Here are some records. Repeat them all exactly.

EXERCISE MATERIAL START

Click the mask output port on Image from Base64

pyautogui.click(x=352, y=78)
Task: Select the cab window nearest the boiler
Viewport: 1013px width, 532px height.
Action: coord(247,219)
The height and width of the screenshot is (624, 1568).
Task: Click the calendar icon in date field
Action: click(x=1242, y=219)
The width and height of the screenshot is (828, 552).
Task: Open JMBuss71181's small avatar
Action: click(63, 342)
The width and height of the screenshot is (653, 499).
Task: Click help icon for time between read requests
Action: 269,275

EXERCISE MATERIAL END

EXERCISE RESPONSE >>
Click the mask output port on Image from Base64

pyautogui.click(x=352, y=78)
Task: Select the cab window nearest the boiler
Viewport: 1013px width, 532px height.
Action: coord(247,219)
The height and width of the screenshot is (624, 1568).
Task: Click the calendar icon in date field
Action: click(x=1242, y=219)
The width and height of the screenshot is (828, 552).
Task: Open JMBuss71181's small avatar
Action: click(63, 342)
The width and height of the screenshot is (653, 499).
Task: Click help icon for time between read requests
Action: 269,275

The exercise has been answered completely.